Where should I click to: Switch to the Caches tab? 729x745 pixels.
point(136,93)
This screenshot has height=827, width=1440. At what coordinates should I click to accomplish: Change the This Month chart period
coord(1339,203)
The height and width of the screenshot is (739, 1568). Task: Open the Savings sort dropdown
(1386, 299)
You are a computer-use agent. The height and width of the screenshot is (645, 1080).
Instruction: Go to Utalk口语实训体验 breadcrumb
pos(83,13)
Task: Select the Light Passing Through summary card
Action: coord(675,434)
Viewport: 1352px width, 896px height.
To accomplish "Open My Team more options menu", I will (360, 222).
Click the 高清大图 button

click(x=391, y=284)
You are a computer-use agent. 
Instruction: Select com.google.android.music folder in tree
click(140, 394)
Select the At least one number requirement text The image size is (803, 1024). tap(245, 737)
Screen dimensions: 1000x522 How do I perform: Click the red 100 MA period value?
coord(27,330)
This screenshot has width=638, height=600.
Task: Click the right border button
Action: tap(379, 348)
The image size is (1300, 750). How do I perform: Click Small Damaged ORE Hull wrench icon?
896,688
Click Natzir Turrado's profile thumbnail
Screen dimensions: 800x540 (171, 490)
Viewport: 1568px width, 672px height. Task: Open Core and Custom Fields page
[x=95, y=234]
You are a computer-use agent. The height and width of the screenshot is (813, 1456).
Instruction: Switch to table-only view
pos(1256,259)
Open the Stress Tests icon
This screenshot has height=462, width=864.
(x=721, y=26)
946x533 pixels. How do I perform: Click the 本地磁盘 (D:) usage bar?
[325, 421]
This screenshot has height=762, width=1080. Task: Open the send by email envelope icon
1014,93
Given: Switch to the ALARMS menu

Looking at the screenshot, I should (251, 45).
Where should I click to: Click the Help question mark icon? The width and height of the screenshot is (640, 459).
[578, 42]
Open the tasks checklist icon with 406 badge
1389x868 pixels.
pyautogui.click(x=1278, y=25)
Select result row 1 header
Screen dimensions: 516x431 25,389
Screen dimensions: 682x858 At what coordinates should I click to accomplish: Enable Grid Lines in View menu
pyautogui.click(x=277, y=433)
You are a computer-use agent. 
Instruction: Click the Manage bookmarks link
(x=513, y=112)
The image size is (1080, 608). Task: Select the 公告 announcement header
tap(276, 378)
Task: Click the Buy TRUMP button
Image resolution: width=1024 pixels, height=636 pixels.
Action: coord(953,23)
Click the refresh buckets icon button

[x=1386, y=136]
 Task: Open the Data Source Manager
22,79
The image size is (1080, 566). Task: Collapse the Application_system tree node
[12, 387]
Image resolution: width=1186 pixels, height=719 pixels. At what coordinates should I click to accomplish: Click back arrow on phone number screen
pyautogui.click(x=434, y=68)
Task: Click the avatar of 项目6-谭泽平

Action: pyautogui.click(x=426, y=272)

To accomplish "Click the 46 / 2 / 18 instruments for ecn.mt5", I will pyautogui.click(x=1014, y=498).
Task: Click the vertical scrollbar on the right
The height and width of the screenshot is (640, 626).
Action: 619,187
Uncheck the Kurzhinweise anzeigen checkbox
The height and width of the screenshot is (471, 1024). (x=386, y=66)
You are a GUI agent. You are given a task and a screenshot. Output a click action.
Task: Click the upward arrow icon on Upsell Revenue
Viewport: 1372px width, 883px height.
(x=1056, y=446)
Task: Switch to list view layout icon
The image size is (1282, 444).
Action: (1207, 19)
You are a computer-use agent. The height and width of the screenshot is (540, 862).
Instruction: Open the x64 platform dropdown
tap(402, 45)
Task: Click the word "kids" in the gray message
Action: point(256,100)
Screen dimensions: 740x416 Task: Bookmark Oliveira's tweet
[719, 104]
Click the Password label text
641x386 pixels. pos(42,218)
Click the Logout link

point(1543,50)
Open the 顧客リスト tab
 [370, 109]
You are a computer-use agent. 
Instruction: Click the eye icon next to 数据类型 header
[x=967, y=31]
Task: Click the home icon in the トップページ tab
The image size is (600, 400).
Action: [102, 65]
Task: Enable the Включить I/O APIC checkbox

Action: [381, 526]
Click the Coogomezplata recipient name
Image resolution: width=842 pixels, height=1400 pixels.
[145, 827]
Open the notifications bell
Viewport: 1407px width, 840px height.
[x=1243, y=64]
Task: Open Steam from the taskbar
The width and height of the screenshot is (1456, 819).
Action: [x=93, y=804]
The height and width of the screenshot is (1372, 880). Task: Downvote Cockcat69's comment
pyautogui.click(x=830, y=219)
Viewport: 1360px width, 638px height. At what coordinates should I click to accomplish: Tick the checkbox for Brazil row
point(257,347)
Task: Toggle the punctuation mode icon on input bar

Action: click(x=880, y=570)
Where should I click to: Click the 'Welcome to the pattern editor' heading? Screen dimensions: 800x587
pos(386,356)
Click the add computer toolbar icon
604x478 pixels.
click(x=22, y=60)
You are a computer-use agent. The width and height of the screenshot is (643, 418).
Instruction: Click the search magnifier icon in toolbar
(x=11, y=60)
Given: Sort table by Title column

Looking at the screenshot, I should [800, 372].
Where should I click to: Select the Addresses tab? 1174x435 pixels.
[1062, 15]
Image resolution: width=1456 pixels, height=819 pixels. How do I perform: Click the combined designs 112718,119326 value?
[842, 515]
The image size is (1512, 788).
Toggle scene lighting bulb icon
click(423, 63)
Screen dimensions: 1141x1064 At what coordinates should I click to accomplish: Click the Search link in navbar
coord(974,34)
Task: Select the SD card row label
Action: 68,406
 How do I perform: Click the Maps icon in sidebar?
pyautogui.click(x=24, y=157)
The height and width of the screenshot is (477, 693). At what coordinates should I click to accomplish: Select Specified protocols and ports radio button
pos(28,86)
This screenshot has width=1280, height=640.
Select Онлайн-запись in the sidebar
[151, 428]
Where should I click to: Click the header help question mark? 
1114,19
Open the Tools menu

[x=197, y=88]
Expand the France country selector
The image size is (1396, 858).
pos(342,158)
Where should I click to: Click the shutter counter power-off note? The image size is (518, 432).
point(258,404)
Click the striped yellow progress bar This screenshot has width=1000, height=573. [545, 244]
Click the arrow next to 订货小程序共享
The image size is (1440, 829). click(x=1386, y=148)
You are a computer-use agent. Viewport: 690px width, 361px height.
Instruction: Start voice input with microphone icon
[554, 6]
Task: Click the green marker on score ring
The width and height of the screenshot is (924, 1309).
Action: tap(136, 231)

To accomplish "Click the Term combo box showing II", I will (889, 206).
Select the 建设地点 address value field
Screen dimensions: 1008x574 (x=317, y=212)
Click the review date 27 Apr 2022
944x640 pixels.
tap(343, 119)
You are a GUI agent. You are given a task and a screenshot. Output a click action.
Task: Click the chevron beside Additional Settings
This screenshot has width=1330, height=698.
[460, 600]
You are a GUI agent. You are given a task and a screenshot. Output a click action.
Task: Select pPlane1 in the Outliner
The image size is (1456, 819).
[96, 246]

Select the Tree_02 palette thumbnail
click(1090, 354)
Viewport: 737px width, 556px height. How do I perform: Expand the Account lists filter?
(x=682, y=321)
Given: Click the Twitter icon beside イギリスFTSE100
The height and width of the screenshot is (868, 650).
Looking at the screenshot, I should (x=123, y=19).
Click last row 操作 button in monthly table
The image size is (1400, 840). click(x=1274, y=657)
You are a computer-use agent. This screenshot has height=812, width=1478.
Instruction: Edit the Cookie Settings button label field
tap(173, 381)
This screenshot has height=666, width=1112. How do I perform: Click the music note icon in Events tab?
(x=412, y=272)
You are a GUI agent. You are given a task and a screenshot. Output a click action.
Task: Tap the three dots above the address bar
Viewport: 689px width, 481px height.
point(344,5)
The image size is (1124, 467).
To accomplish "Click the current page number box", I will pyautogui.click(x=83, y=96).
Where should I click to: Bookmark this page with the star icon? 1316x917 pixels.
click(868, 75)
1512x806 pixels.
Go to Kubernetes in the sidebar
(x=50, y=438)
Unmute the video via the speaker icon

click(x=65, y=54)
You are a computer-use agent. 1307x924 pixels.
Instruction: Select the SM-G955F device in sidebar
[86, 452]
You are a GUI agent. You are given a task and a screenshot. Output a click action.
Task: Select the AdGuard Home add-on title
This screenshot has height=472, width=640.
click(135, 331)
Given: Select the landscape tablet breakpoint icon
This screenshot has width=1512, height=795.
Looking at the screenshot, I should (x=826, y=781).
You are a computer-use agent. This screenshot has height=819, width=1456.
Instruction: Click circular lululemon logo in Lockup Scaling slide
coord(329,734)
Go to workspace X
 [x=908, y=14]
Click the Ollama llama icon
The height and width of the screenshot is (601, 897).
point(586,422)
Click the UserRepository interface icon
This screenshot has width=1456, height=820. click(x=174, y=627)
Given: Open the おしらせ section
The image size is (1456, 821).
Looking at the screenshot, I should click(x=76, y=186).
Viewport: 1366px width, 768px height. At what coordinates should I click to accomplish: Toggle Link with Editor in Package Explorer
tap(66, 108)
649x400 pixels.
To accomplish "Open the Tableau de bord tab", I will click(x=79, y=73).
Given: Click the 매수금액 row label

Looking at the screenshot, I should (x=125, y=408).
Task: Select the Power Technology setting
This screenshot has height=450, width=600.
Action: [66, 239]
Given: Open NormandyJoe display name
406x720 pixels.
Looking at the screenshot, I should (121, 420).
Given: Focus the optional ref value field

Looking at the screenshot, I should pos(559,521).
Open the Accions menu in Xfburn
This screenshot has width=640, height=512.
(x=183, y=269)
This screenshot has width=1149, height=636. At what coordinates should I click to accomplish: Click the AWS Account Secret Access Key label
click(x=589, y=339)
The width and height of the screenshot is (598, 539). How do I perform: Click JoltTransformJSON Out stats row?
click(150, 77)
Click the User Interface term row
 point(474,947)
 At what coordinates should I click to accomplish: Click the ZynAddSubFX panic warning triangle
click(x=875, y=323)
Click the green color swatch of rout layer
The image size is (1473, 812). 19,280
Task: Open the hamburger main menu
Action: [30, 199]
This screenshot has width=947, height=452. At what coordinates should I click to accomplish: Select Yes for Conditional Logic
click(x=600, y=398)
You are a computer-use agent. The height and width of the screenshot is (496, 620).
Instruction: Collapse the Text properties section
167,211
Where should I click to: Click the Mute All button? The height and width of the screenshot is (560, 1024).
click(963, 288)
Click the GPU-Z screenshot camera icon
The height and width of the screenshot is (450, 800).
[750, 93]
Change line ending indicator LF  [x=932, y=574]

◆ ◆ ◆ ◆

» What you need to do:
Quote the records verbatim, from the line containing "1512x806 pixels." through the line containing "point(586,422)", both lines included.

» Finished answer:
1512x806 pixels.
Go to Kubernetes in the sidebar
(x=50, y=438)
Unmute the video via the speaker icon

click(x=65, y=54)
You are a computer-use agent. 1307x924 pixels.
Instruction: Select the SM-G955F device in sidebar
[86, 452]
You are a GUI agent. You are given a task and a screenshot. Output a click action.
Task: Select the AdGuard Home add-on title
This screenshot has height=472, width=640.
click(135, 331)
Given: Select the landscape tablet breakpoint icon
This screenshot has width=1512, height=795.
Looking at the screenshot, I should (x=826, y=781).
You are a computer-use agent. This screenshot has height=819, width=1456.
Instruction: Click circular lululemon logo in Lockup Scaling slide
coord(329,734)
Go to workspace X
 [x=908, y=14]
Click the Ollama llama icon
The height and width of the screenshot is (601, 897).
point(586,422)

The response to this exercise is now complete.